Safety

Safety jokes

Bus

Q: What’s yellow and can’t swim?

A: A bus full of children.

Baby

What do babies and explosives have in common?

They both make a noise when you throw them.

Reason

I'm not saying you're stupid.

But you're the reason plastic bags come with the warning, "Do not place over head!"

Memes

Wrap

Paul Walker made a new wrap cover, it's called "Flying Through the Windshield," and the song's name is "Crossing the Street."

Boyfriend

During this COVID shit, if a guy starts following you with the masks on, should you be scared, or is that dumb bastard just your boyfriend?

Wood

A guy walks with a young boy into the woods. The boy turns to him and says, "Hey mister, it's getting really dark and I'm scared."

The man replies, "How do you think I feel? I have to walk back alone!"

Baby

What's the difference between soccer and a dead baby?

I don't wear steel cap boots when I play soccer.

Condom

What do a condom and a gun have in common? You should never use either one of them.

Fire

Give a man a match, and he'll be warm for a few hours.

Set a man on fire, and he will be warm for the rest of his life.

Eye

Someone threw a cup at my eye.

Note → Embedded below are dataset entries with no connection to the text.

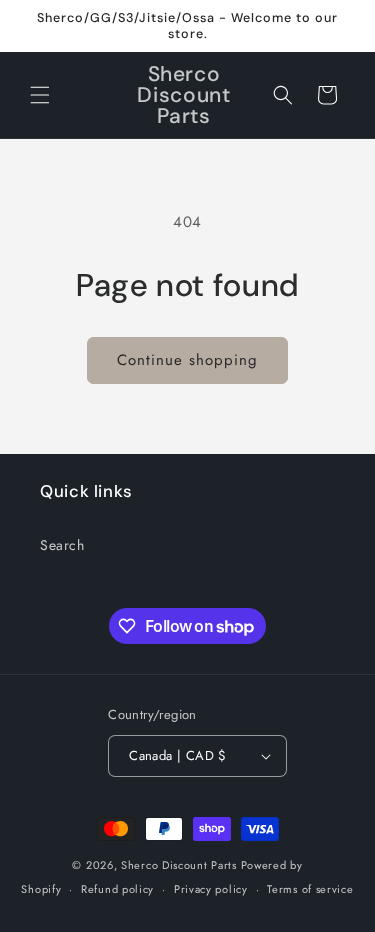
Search (62, 545)
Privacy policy (211, 889)
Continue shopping (187, 360)
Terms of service (310, 889)
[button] (40, 95)
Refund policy (117, 889)
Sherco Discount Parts (179, 865)
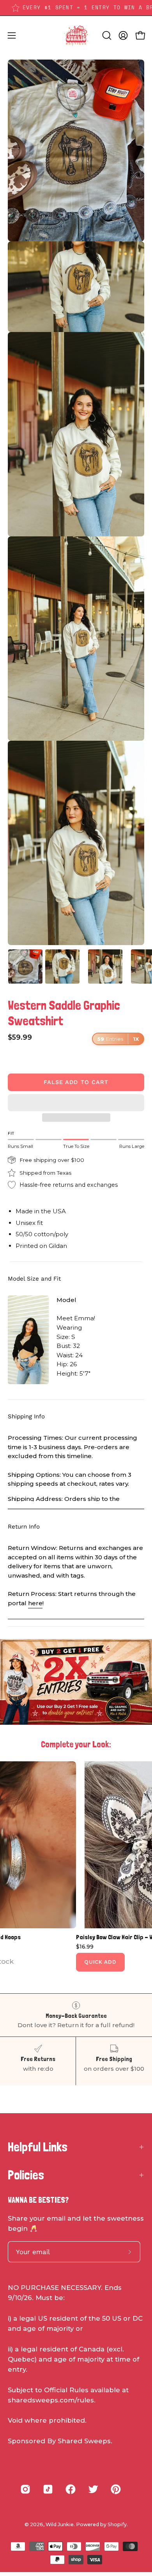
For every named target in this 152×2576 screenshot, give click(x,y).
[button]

I told 911 that I was mugged.

Rubber

What do bungee jumping and a gay man have in common?

If the rubber breaks, they're in beep shit.

Kitchen

Husband: Dammit, Alice! I'm your husband, and I'm telling you that you better stay in this kitchen if you know what's good for you!

Wife: Go to hell, Bob! I'm leaving!

Ignoring my protective advice, Alice stormed out of our underground kitchen, even though it was the safest place to be while the nuclear war still raged outside.